▶ _INSTRUCTIONS FOR THE TASK_:
The answer should be each line of the records that contains the word "width"; please copy them all.

▶ _DATA EXTRACTS_:
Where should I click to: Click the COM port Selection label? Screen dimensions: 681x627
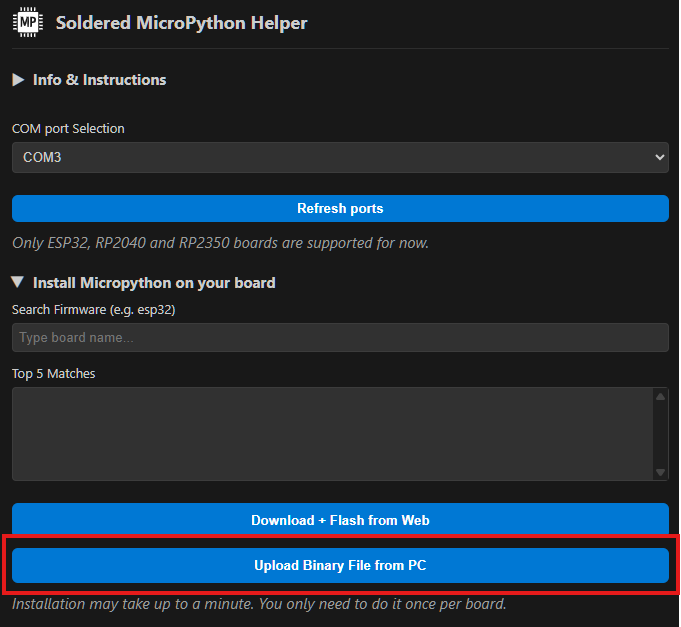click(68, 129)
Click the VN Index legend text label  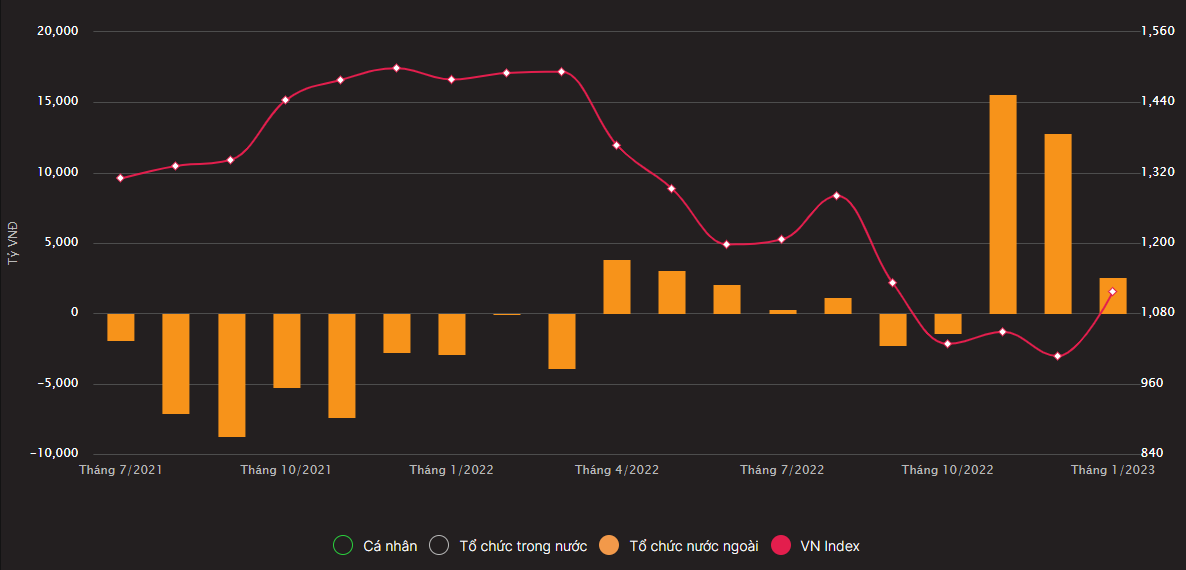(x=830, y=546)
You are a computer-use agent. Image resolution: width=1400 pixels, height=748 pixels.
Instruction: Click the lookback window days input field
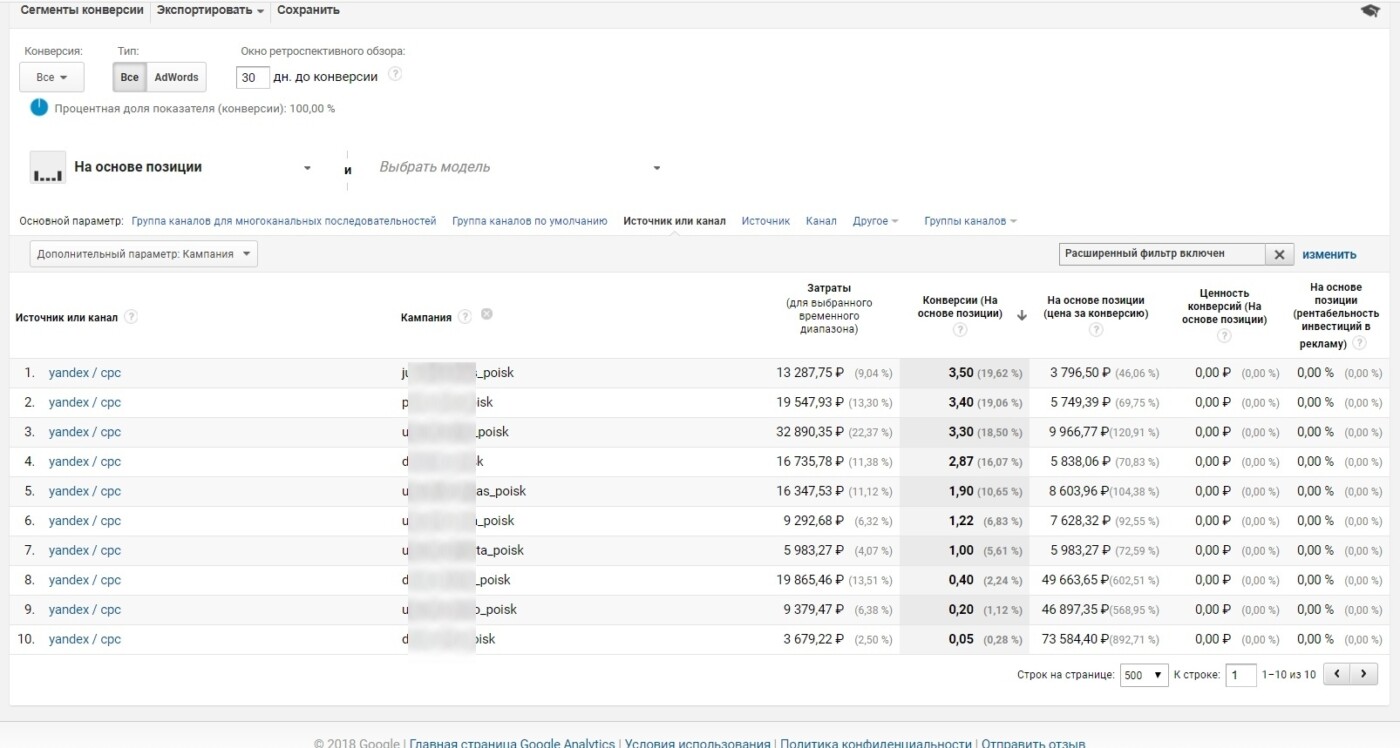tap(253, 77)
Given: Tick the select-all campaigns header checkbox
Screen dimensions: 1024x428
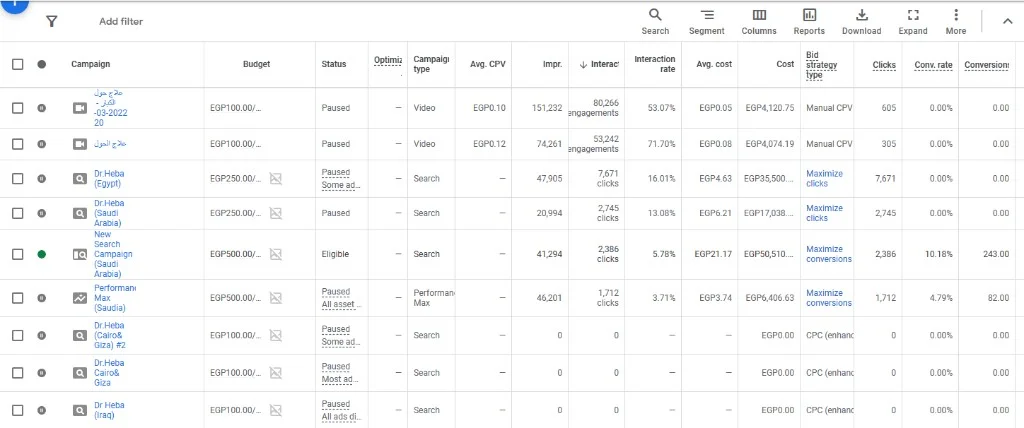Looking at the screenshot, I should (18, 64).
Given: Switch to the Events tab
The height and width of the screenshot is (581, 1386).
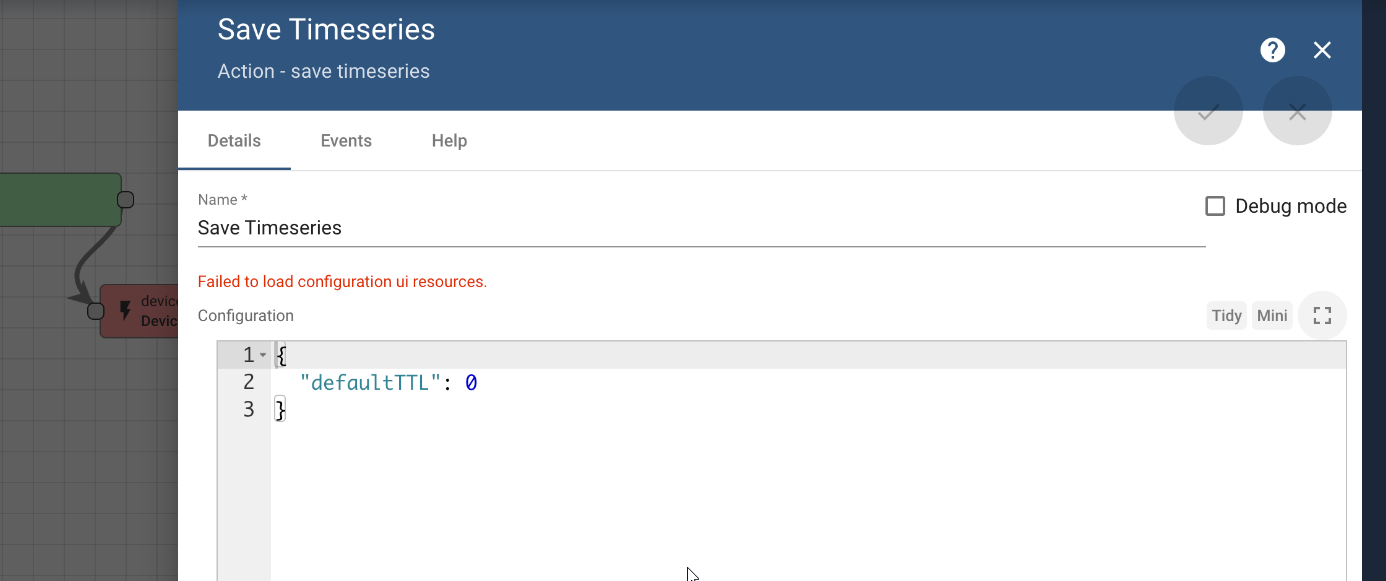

▶ _YOUR RESPONSE_:
You are a computer-use agent. Image resolution: width=1400 pixels, height=748 pixels.
The height and width of the screenshot is (581, 1386).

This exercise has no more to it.